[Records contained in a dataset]
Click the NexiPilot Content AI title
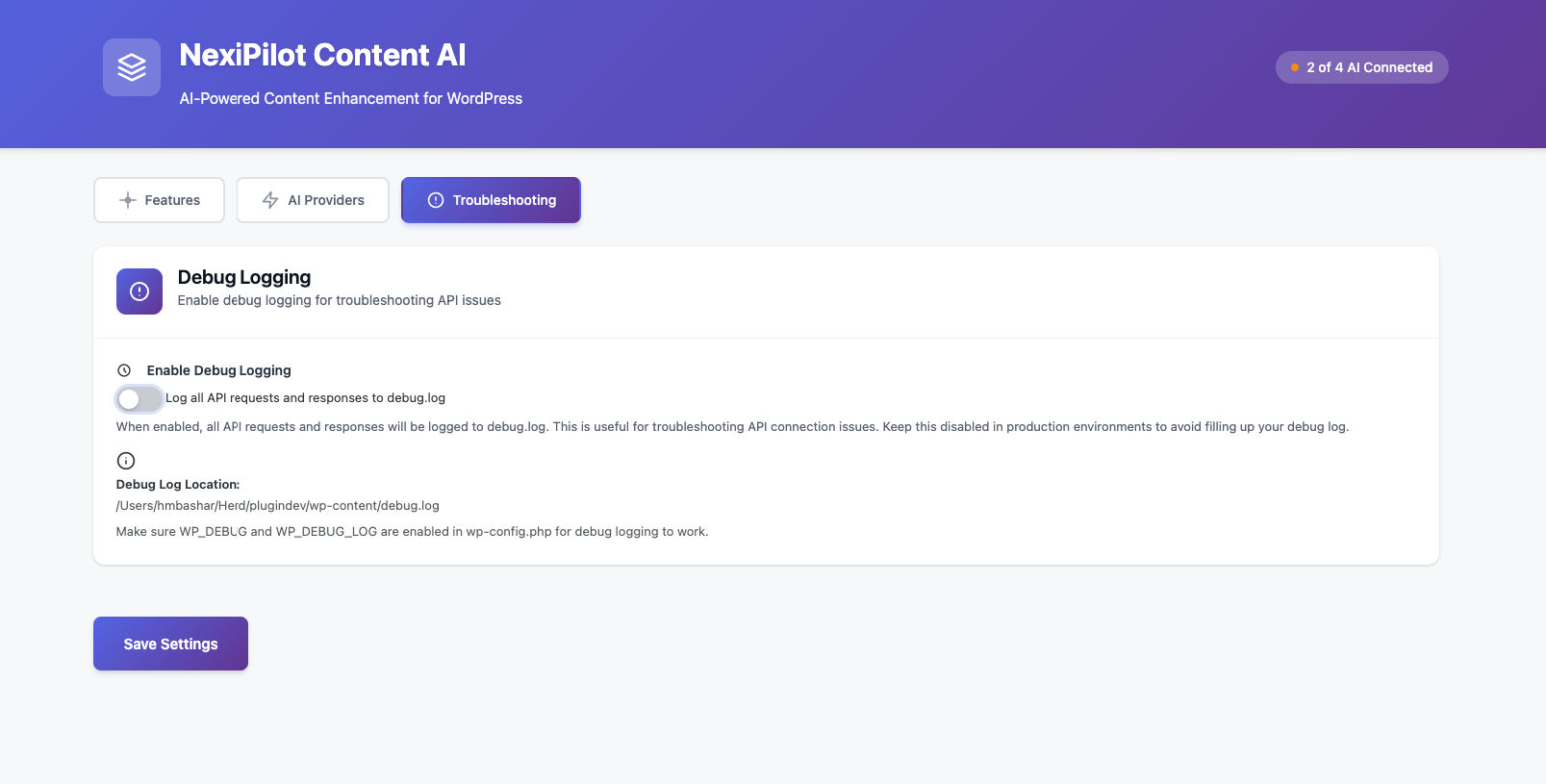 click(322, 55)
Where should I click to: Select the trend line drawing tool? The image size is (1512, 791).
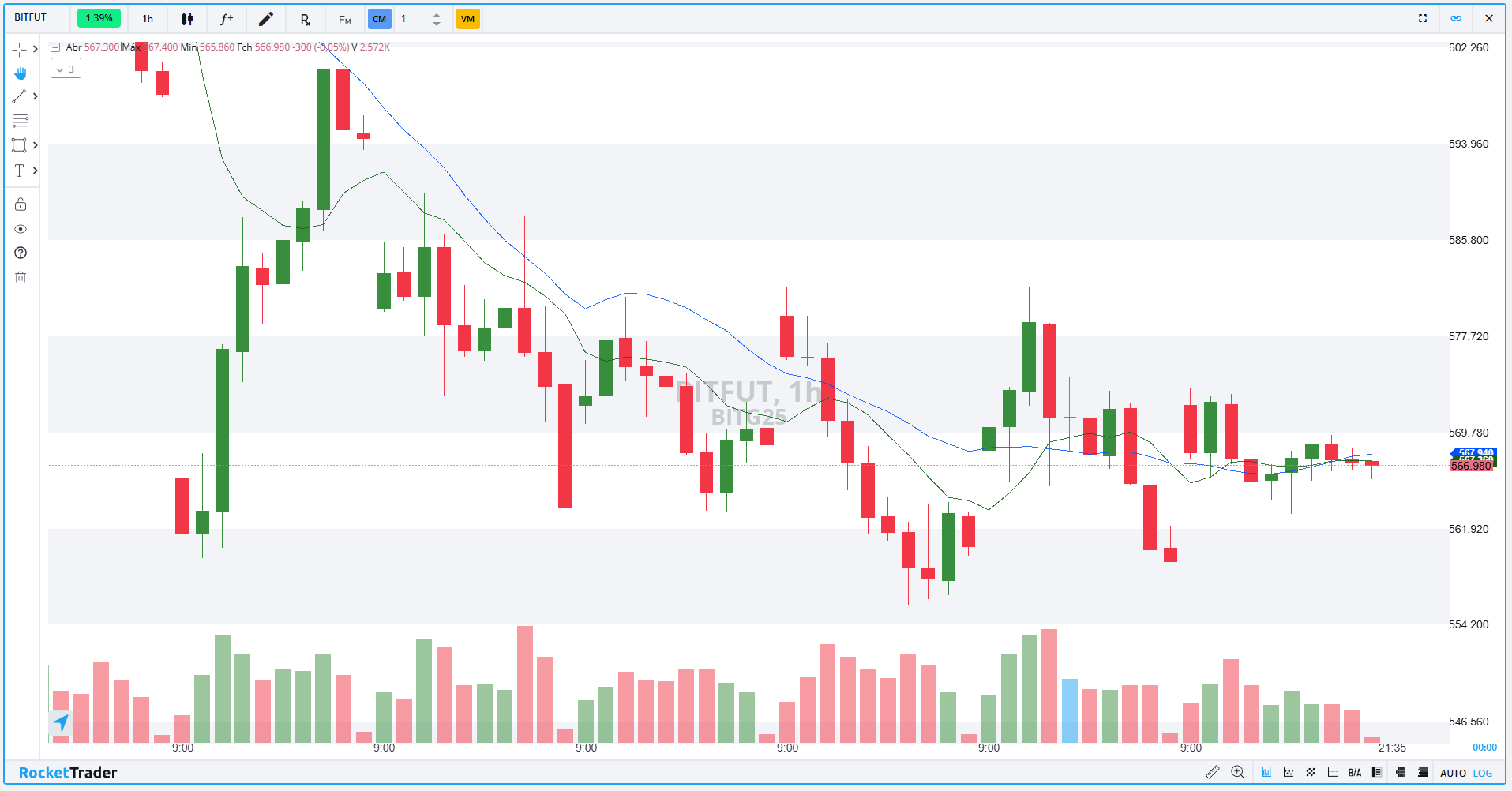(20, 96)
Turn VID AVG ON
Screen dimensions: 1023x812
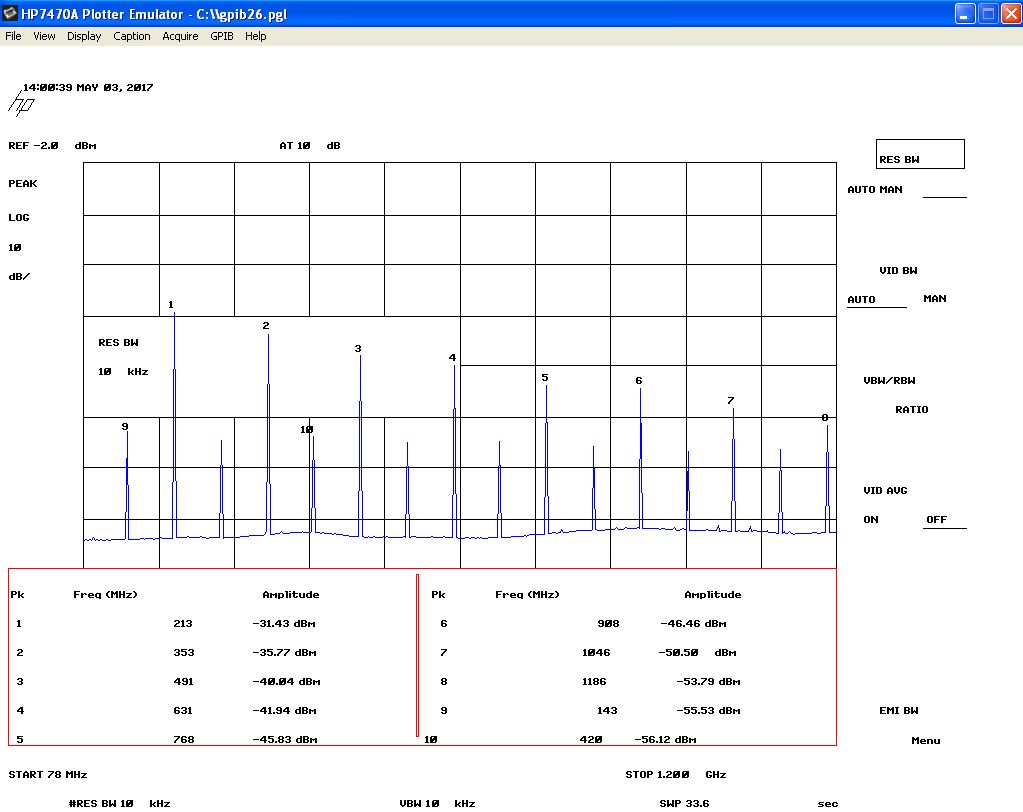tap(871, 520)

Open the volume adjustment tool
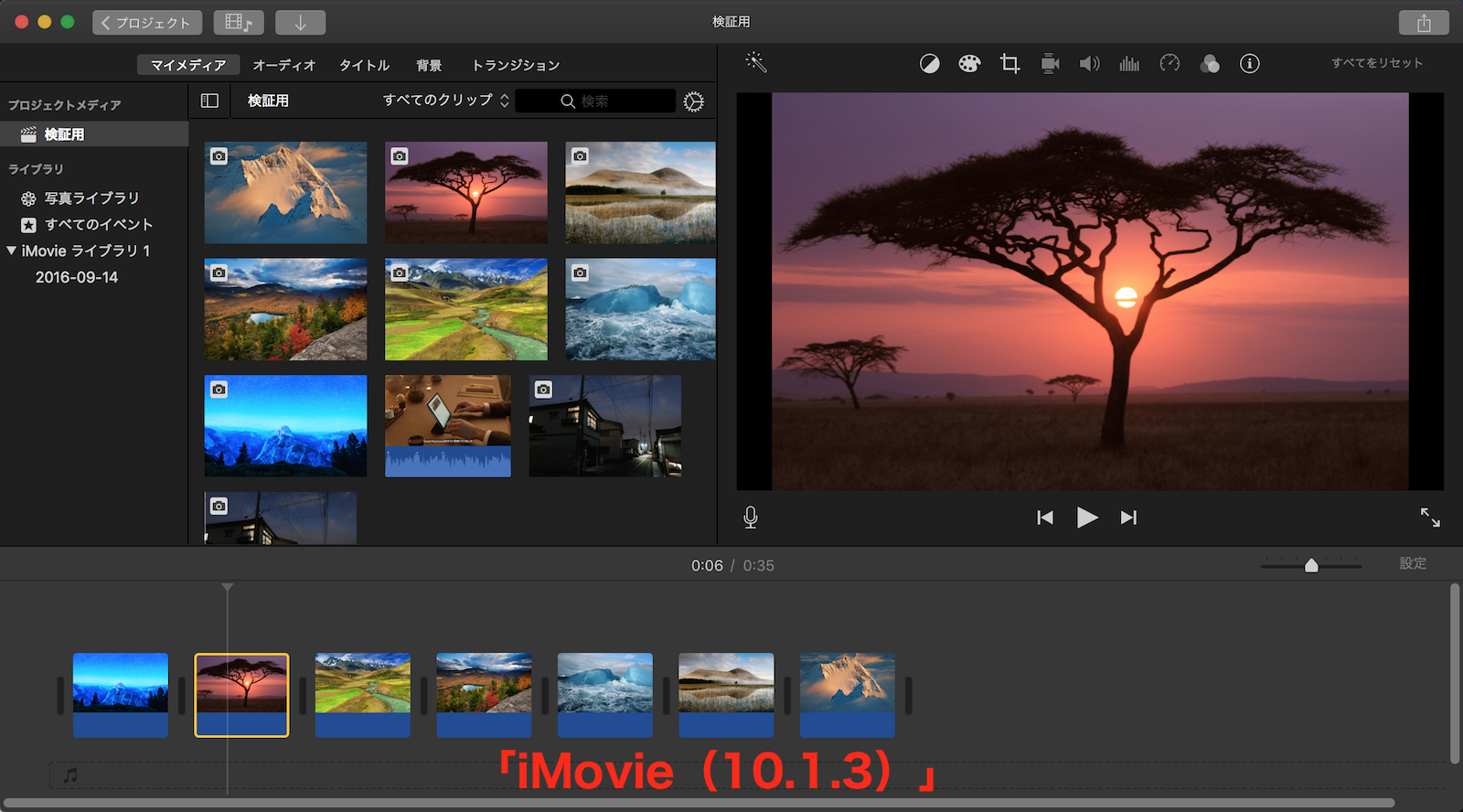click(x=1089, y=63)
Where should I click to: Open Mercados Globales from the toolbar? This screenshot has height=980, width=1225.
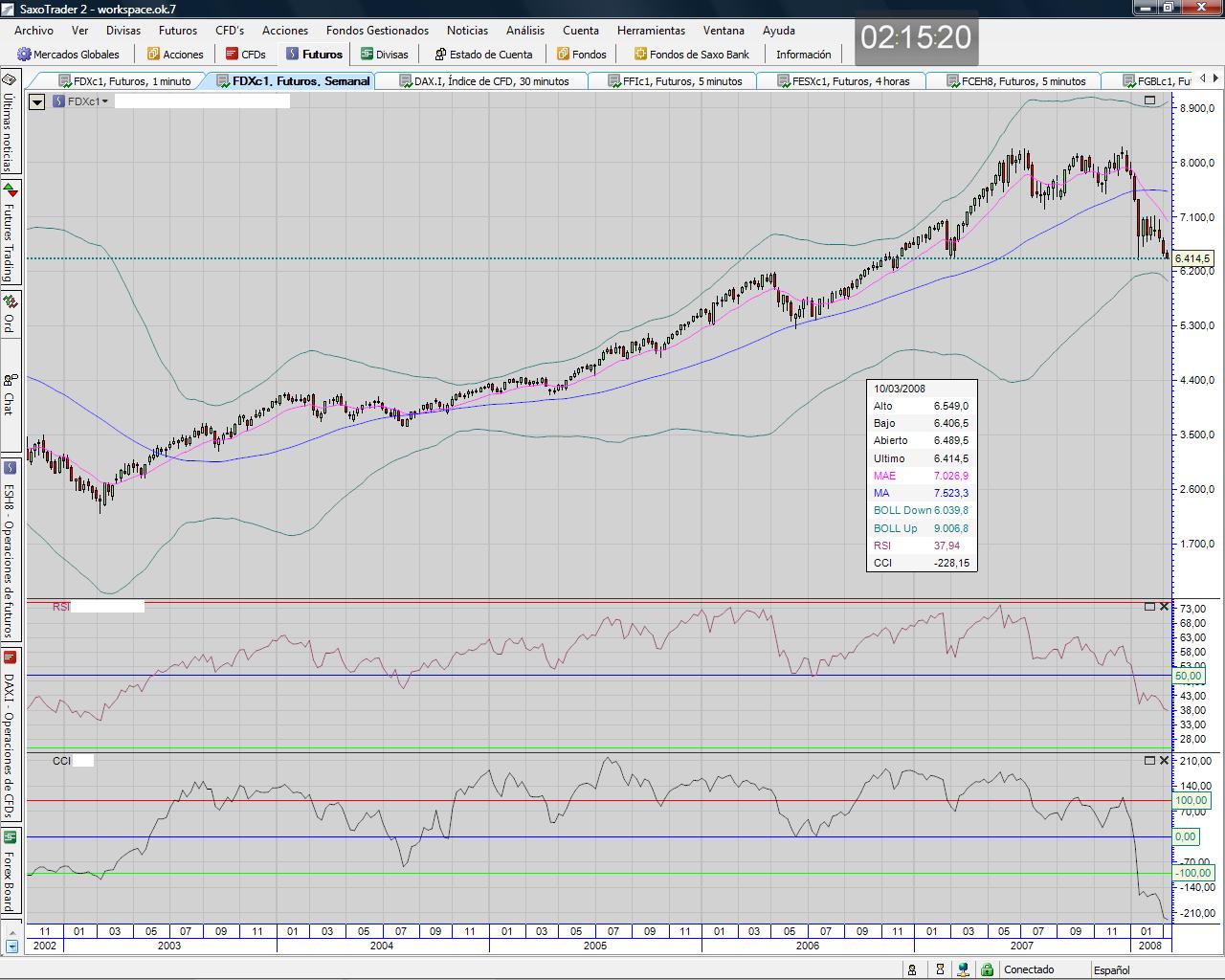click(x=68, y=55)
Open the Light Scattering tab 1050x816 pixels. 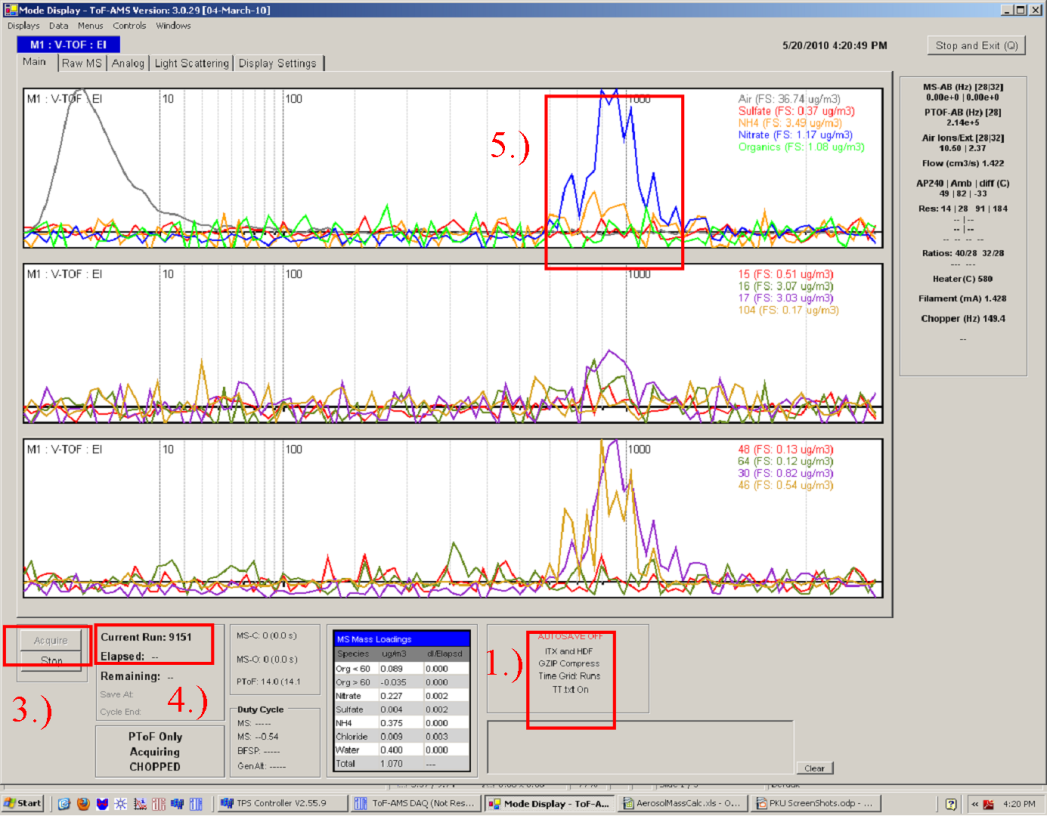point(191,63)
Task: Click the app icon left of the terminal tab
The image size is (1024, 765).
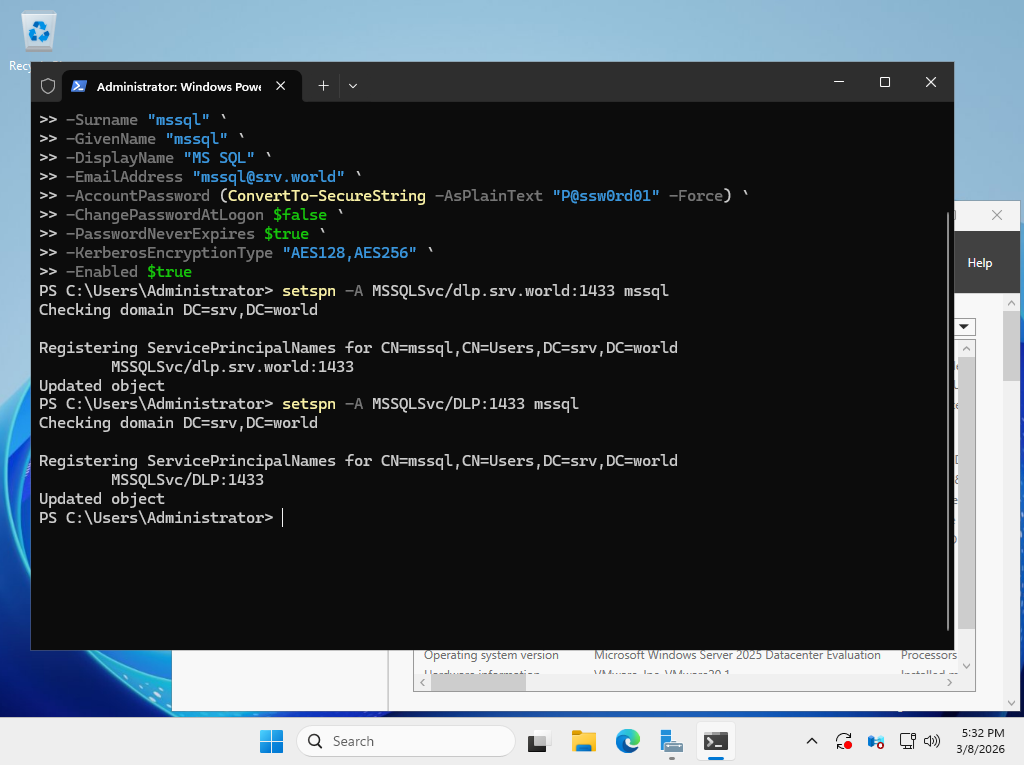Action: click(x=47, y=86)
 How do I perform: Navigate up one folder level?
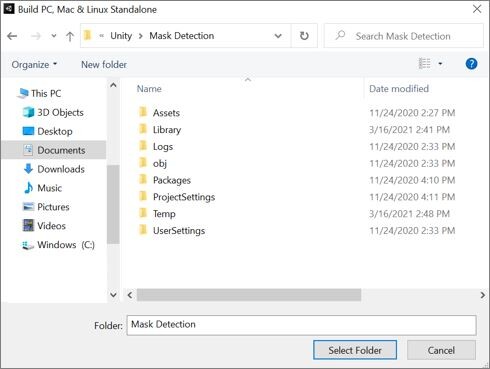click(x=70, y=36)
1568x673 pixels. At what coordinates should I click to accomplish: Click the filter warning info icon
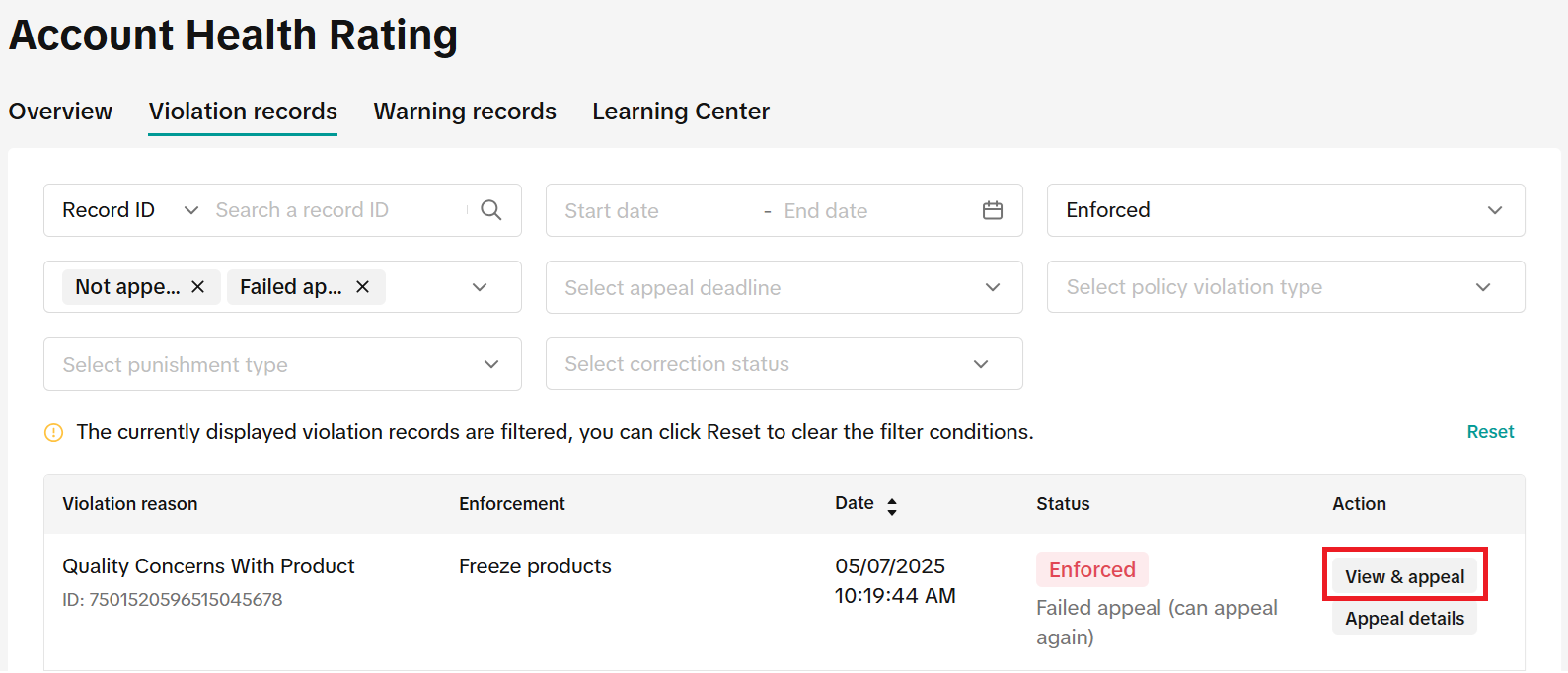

*What is expected:*
Show every line above in which the word "icon" is found.

*Result of this task:*
Task: Click the app icon left of the terminal tab
1568x673 pixels. At what coordinates should I click to accomplish: Click the filter warning info icon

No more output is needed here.